Title: Caroline, Little House Revisited
Author: Sarah Miller
Genre: Adult Historical Fiction
Released in: 2017
Pages: 367
My Rating: 5 stars
Synopsis: This is Laura Ingalls Wilder’s story from Little House on the Prairie, told from her mother’s point of view. We get innermost thoughts and commentary from Caroline, and her feelings about what happened on the prairie back in the 1870s. She and her husband, along with her little girls, set off to the west by covered wagon, settling on the prairie of Kansas, in Indian territory.

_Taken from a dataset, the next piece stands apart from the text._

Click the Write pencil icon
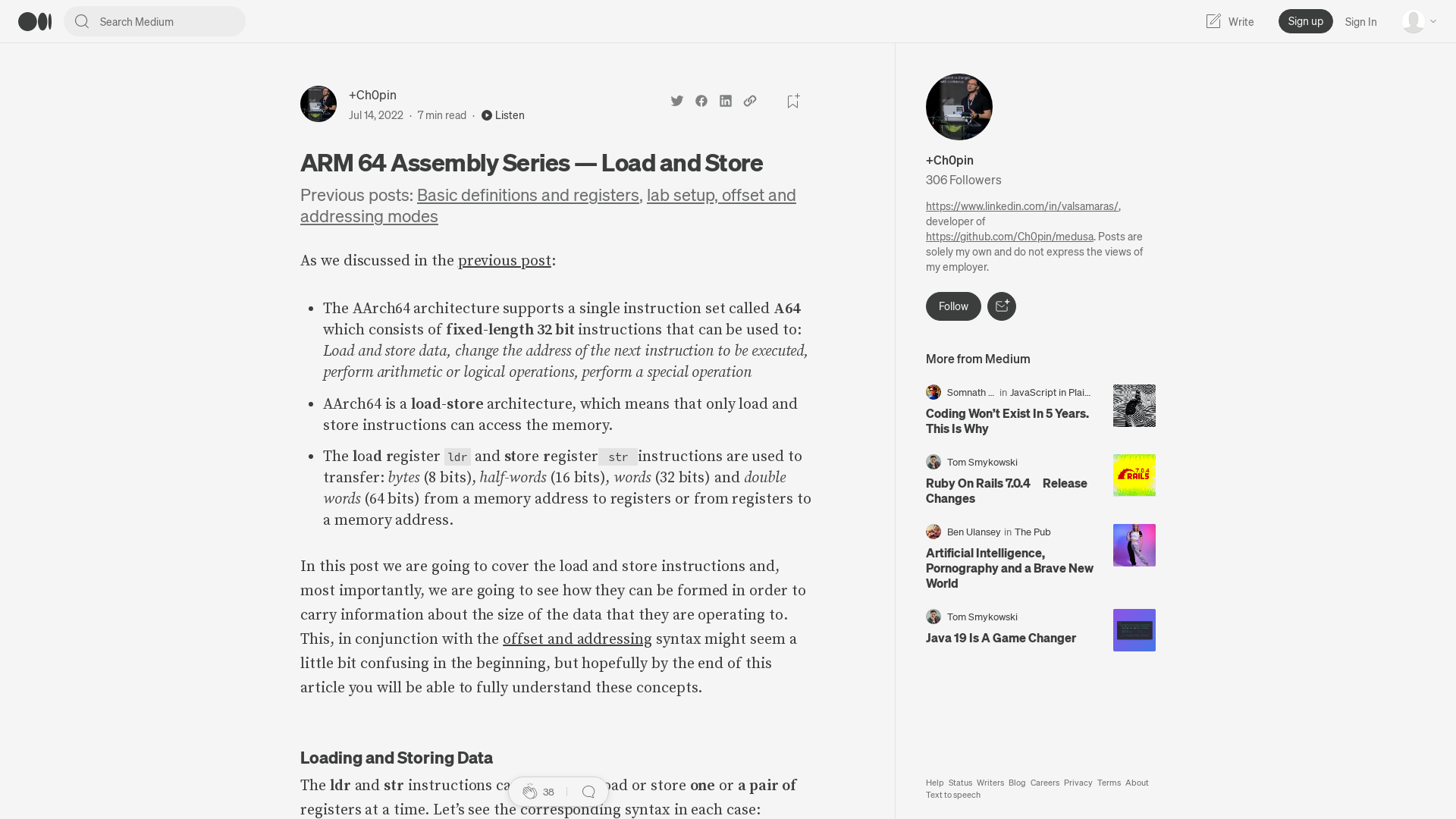 click(1213, 21)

My Thoughts: I *LOVED* this!! I am a huge LHP buff at heart, I had loved the Laura books as a child, and all the way through my teen years. I used to wish to have lived in that time period, even as a child. I loved the simplistic life style and wide open spaces depicted in the books that Laura wrote. This book, written from the perspective of Caroline, Laura’s mother is like LHP for adults. It comes from a mother’s perspective, in caring for, and worrying about, her children. As an adult and mother now, I completely appreciate her perspective and thoughts, as well as this book checking all those boxes that never were filled as a child…most all of those “how-dids” and “what-was-it-likes” questions I had as a child. This novel gives the grittier, more real look at what pioneer life was like, and I love this time period all the more, even now.